No era la reacción que me esperaba. En aquel momento llegamos a casa. Verifiqué primero los alrededores antes de salir del coche para abrir la puerta de atrás. Una vez dentro y con la puerta cerrada con llave, le dije:

—Porque estoy acostumbrada a que la gente considere que las camareras somos muy poca cosa. Y menos aún si nos ven como a camareras incultas. Y peor todavía si nos ven como a camareras telepáticas incultas. Estoy acostumbrada a que la gente piense que estoy loca, o al menos, que no estoy mentalmente sana. No pretendo dar lástima, pero la verdad es que no tengo muchos admiradores, y estoy acostumbrada a eso.

—Esto confirma mi mala opinión respecto a los humanos en general —dijo Eric. Me quitó el abrigo que llevaba colgado a los hombros, lo miró con desagrado, lo colgó en el respaldo de una silla y empujó ésta hacia la mesa de la cocina—. Eres bonita.

Nadie nunca me había mirado a los ojos y me había dicho aquello. Me sentí obligada a bajar la cabeza.

—Eres inteligente y eres fiel —dijo implacablemente. Moví una mano indicándole que lo dejara correr—. Tienes sentido del humor y de la aventura.

—Déjalo ya —protesté.

—Créeme —dijo—. Tienes los pechos más bonitos que he visto en mi vida. Eres valiente. —Le tapé la boca con los dedos y me dio un lametón. Me relajé dejándome casi caer contra él—. Eres responsable y trabajadora —continuó.
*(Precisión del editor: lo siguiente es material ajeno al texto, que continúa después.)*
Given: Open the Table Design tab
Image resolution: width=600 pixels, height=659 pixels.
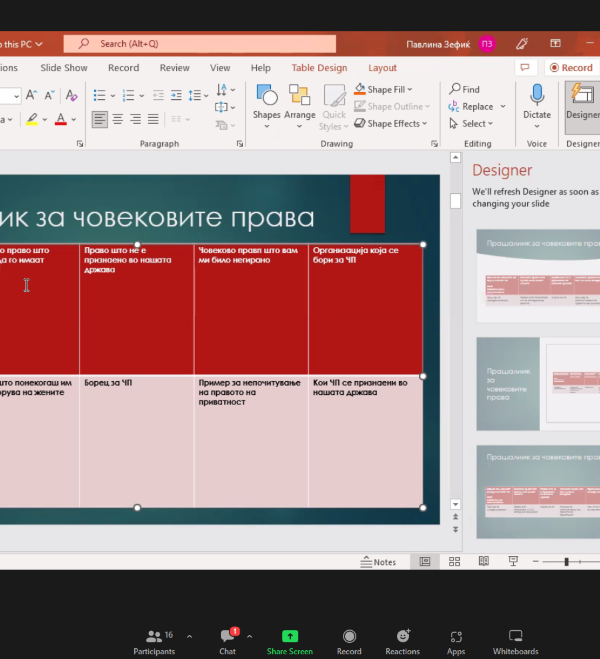Looking at the screenshot, I should [x=319, y=68].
Y antes de que me dijera que era estupenda sacando la bolsa de la basura, sustituí mis dedos con mis labios.

—Eso es —dijo en voz baja, después de una prolongada pausa—. También eres creativa.

Y durante la hora siguiente, me demostró que también él era creativo.

Fue la única hora de un día extremadamente largo que no pasé consumida por el miedo: por el destino de mi hermano, por la malevolencia de Hallow, por la terrible muerte de Adabelle Yancy. Probablemente, había aún algunas cosas más que me hacían sentir miedo, pero en un día tan largo era imposible elegir una sola que fuera más terrible que las demás.

Acostada entre los brazos de Eric, tarareando una melodía mientras recorría la línea de su hombro con el dedo, me sentía inmensamente agradecida por el placer que me había proporcionado. La felicidad no debería darse por sentada.

—Gracias —dije, con la cara hundida en su silencioso pecho.

Me obligó a levantar la barbilla con un dedo para poder mirarlo.

—No —dijo en voz baja—. Me recogiste en la carretera y me has acogido. Estás dispuesta a luchar por mí. Es todo lo que puedo decir de ti. No puedo creer la suerte que he tenido. Cuando derrotemos a esa bruja, te llevaré conmigo. Compartiré contigo todo lo que tengo. Todo vampiro que me deba lealtad, te honrará también a ti.

¿Era o no era medieval? Que Dios bendijera su gran corazón, pero nada de aquello iba a pasar. Al menos yo era lo bastante realista, y lo bastante inteligente, como para no dejarme engañar ni por un instante, aunque fuera una fantasía maravillosa. Estaba pensando como un amo con esclavos a su servicio, no como un implacable vampiro, dueño de un bar turístico en Shreveport.

—Me has hecho muy feliz —le dije, y era la pura verdad.